=== Teks Bacaan ===
···

Yang dimaksud dengan harga eceran atau harga pita dalam Keputusan ini, adalah harga yang tercantum pada pita cukai.

          Pasal 11

(1) Pada saat mulai berlakunya Keputusan ini, Kepala Kantor Inspeksi Direktorat Jenderal Bea dan Cukai setempat yang membawahi reksan cukap tembakau, diwajibkan melakukan pencacahan (stock opname) terhadap persediaan pita cukai yang berada di pabrik-pabrik hasil tembakau.
(2) Terhadap perusahaan hasil tembakau, yang masih mempunyai persediaan pita cukai berdasarkan keetentuan yang berlaku sebelum ditetapkan Keputusan ini, masih diperbolehkan menggunakan/melekatkan pita cukai tersebut pada hasil tembakau produksi-nya sampai batas waktu 1 (satu) bulan, dan diizinkan berada diperedaran bebas selambat-lambatnya 3 (tiga) bulan setelah masa pelekatannya berakhir.

···

=== Instruksi Tertulis A ===
Dalam teks bacaan tentang pita cukai, sampai batas waktu berapa lama perusahaan hasil tembakau masih boleh melekatkan pita cukai lama pada hasil tembakau produksinya?
Teks bacaan di atas dan daftar sesudahnya adalah dua bahan yang tidak saling berkaitan.

···

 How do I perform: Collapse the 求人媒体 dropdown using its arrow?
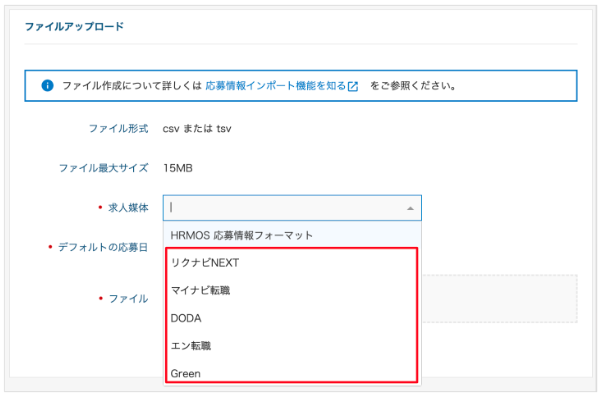[410, 208]
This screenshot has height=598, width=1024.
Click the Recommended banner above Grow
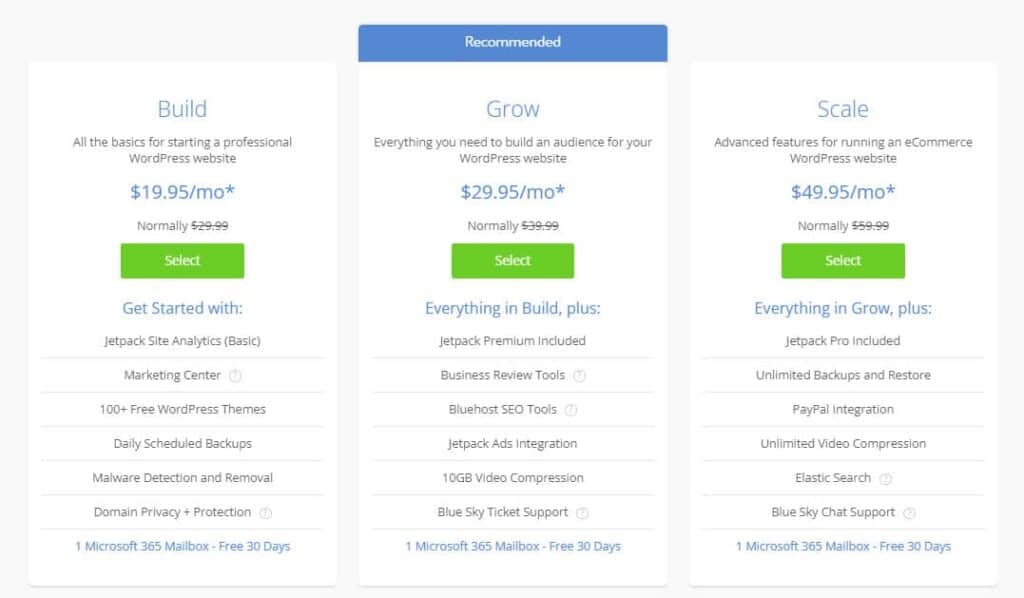513,42
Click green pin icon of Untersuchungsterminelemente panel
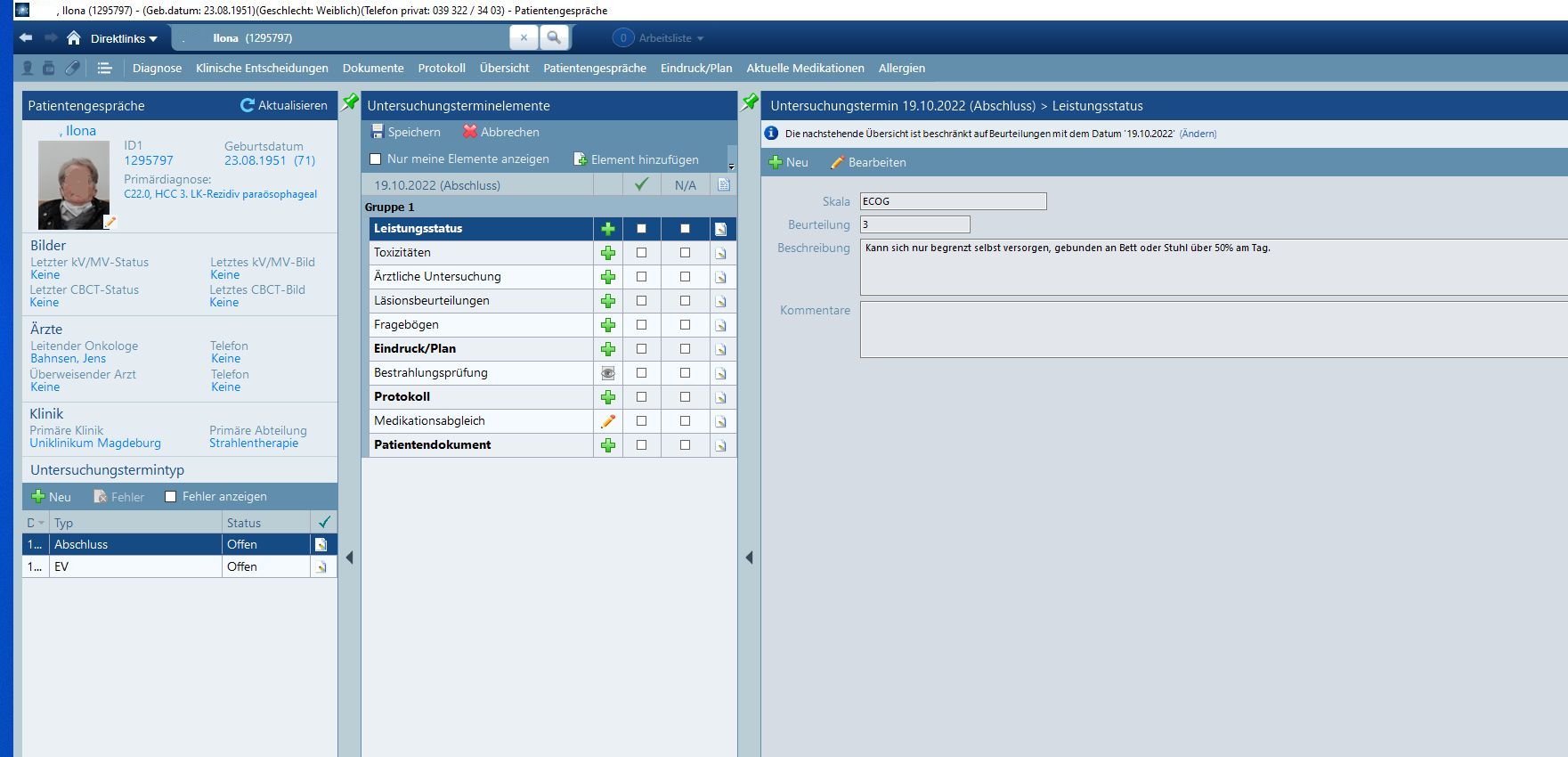Image resolution: width=1568 pixels, height=757 pixels. click(351, 102)
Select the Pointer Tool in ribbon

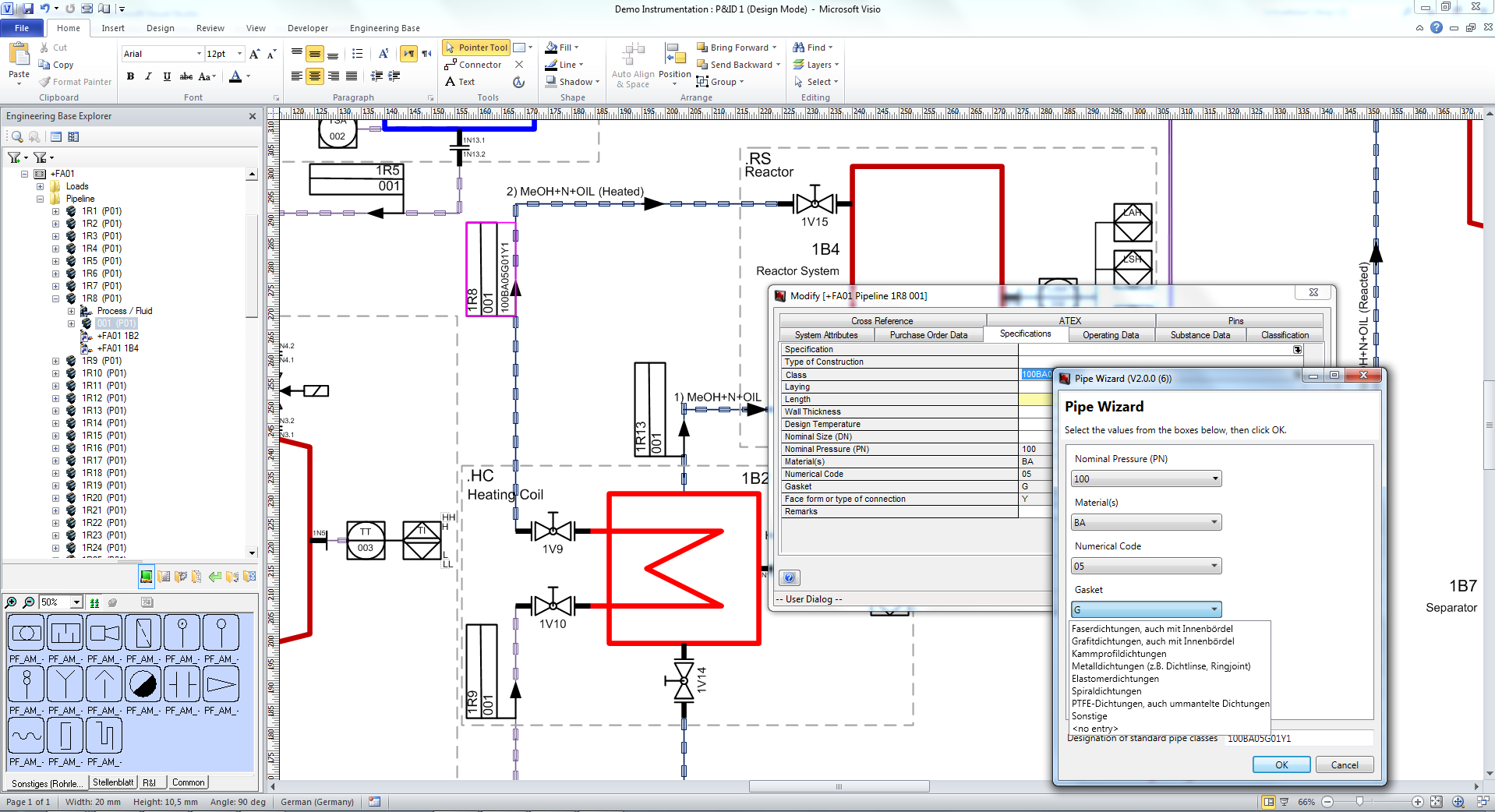(475, 48)
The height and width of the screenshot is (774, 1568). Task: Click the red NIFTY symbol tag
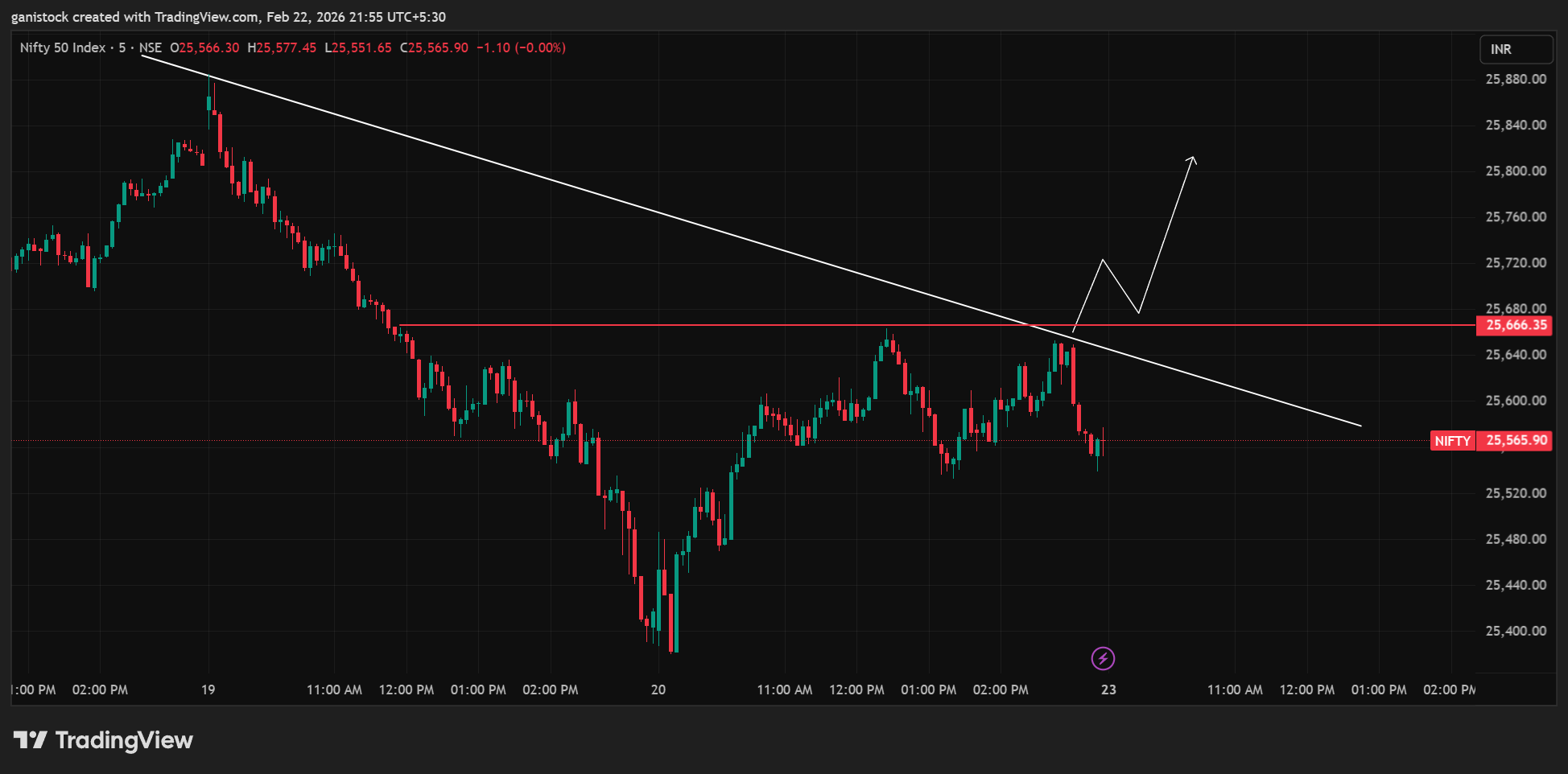tap(1452, 441)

···

=== Instruksi Tertulis B ===
Nyatakan baris-baris dalam daftar sebagai list JSON berisi string, satu string untuk tiap baris dan tanpa baris kosong, mulai dari baris yang memuat "The height and" dan terus sampai akhir daftar. Jangan sertakan gambar dalam jawaban.

=== Hasil Benar A ===
Sampai batas waktu 1 (satu) bulan.

=== Hasil Benar B ===
[
  "The height and width of the screenshot is (774, 1568). Task: Click the red NIFTY symbol tag",
  "tap(1452, 441)"
]